Apache Spark is an open source cluster computing framework for real-time data processing.
Spark Features
The main feature of Apache Spark is its in-memory cluster computing that increases the processing speed of an application. Spark provides an interface for programming entire clusters with implicit data parallelism and fault tolerance. It is designed to cover a variety of workloads such as batch applications, iterative algorithms, interactive queries, and streaming applications.
- Speed Spark runs up to 10–100 times faster than Hadoop MapReduce for large-scale data processing due to in-memory data sharing and computations.
- Powerful Caching
Simple programming layer provides powerful caching and disk persistence capabilities. - Deployment
It can be deployed through Apache Mesos, Hadoop YARN and Spark’s Standalone cluster manager. - Real-Time
It offers Real-time computation & low latency because of in-memory computation. - Polyglot
Spark provides high-level APIs in Java, Scala, Python, and R. Spark code can be written in any of these four languages.
Spark Eco-System
Apache Spark ecosystem is composed of various components — Spark Core, Spark SQL, Spark Streaming, MLlib, GraphX and Spark R.
Lets talk about each component now –
Spark Core
Spark Core is the core engine for large-scale parallel and distributed data processing. Apart from being a processing engine, it also provides utilities and architecture to other components. It is responsible for memory management and fault recovery, scheduling, distributing and monitoring jobs on a cluster & interacting with storage systems.
Spark SQL
Spark SQL is a module for structured data processing in Spark which integrates relational processing with Spark’s functional programming API. It supports querying data either via SQL or via the Hive Query Language.
Spark Streaming
Spark Streaming component is a useful addition to the core Spark API. It is used to process real-time streaming data. It enables high-throughput and fault-tolerant stream processing of live data streams.
MLlib
MLlib stands is Machine Learning Library. Spark MLlib provides various machine learning algorithms such as classification, regression, clustering, and collaborative filtering. It also provides tools such as featurization, pipelines, persistence, and utilities for handling linear algebra operations, statistics and data handling.
GraphX
GraphX is the Spark API for graphs and graph-parallel computation. GraphX extends the Spark RDD abstraction by introducing the Resilient Distributed Property Graph, a directed multigraph with properties attached to each vertex and edge.

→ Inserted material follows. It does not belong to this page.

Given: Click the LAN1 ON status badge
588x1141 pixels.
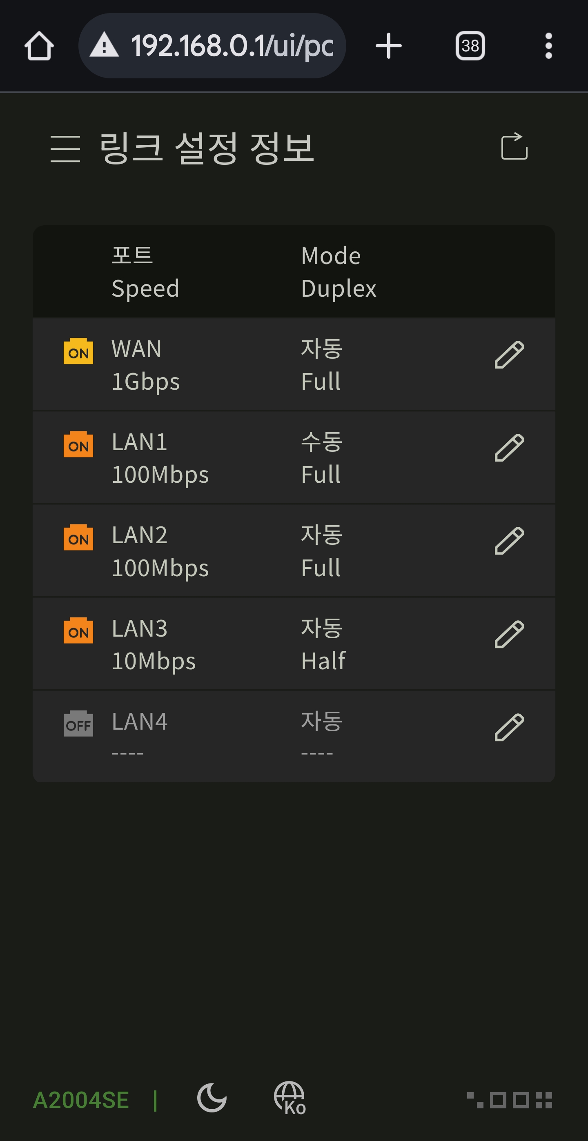Looking at the screenshot, I should coord(78,444).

As you can see, Spark comes packed with high-level libraries, including support for R, SQL, Python, Scala, Java etc. These standard libraries increase the seamless integrations in a complex workflow. Over this, it also allows various sets of services to integrate with it like MLlib, GraphX, SQL + Data Frames, Streaming services etc. to increase its capabilities.
SparkR
SparkR is an R package that provides a light-weight front-end to use Apache Spark from R. In Spark 3.0. 0, SparkR provides a distributed data frame implementation that supports operations like selection, filtering, aggregation. SparkR also supports distributed machine learning using MLlib.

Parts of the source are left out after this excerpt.